Pero como lo escrito en los libros nunca es definitivo, hoy voy a agregar una cuarta hipótesis –que no niega las anteriores, sino que la complementa–. Me explico: como ya desarrollé en otras ocasiones, la escena primaria es una de las fantasías fundamentales de la constitución psíquica; así lo propuse en otro libro, que justamente se llama Fantasías fundamentales.
En la escena primaria, el niño es espectador –en la fantasía– del coito de sus padres; es decir, el niño mira, pero no participa, como no sea a través de una identificación.
Con una identificación es posible sostener el deseo en una fantasía. Lo más común es que el varón se identifique con la mujer y se excite con sus gemidos –este es el verdadero protagonista del goce pornógrafo–.
¿Por qué los varones miran más porno que las mujeres? Por esa necesidad de identificarse con el goce supuesto a la mujer y que, en su cuerpo, está más cerca del ano que del falo.
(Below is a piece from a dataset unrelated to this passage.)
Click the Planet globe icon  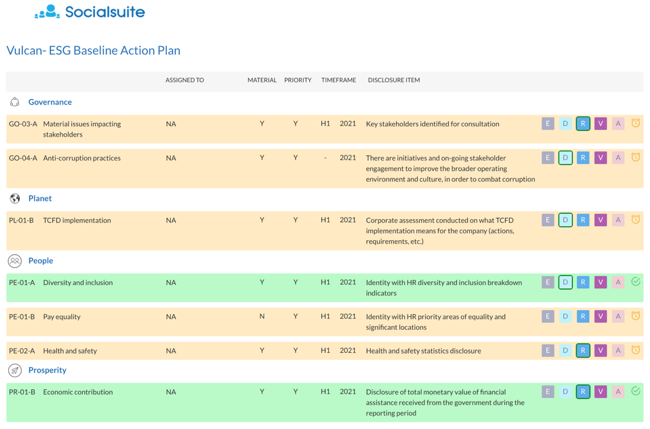tap(15, 198)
No pocos varones cuentan que después de masturbarse (con porno directo o mental) lo primero que hacen es ir a cagar.
Sin embargo, este rodeo preliminar es para llegar al punto que me importa –en relación a lo que dije en un comienzo, sobre cómo una identificación puede ser para dejar de amar–. Me refiero a que en la escena primaria el lugar del niño es como hijo y, por lo tanto, es una parodia viril, una mala copia de un hombre.
Porque si el espectador es hijo, entonces, no puede pasar a la cama más que con una identificación: agresiva (identificado con el padre) o feminizada (como le ocurre a aquellos varones híper preocupados porque la mujer disfrute, pero que no pueden penetrar).
Pasar a la cama implica que la identificación tenga que caer. Un acto sexual, como encuentro con la castración, implica una castración previa a la detumescencia (en realidad, ésta no castra al varón, porque cuando ocurre ya no necesita la erección), que es la que se da respecto de la posición de hijo.
Una cuarta hipótesis para explicar la impotencia masculina es, entonces, la permanencia de esta posición de hijo, a partir de una identificación que resigna el amor para confirmar una imagen viril o conformar una seducción femenina.
Una conclusión suplementaria, para este tiempo de reivindicación del goce solitario, es recordar que la masturbación es una pasión filial: no hay masturbación de hombre o mujer, solo existe la de hijo.
Claro que alguien puede ir a la cama para masturbarse, para que lo masturben o hacerlo con el cuerpo del otro. El goce fálico, que no depende de la anatomía, tiene diversas variantes.
El punto es que, para hablar de varón o mujer, es preciso ir a la cama con la castración. Así es que alguien puede identificarse (con la castración) por amor y pondrá en juego su vulnerabilidad y no buscará una imagen en el otro. Si un varón no resulta castrado de su posición de hijo, será impotente –masturbador o no–.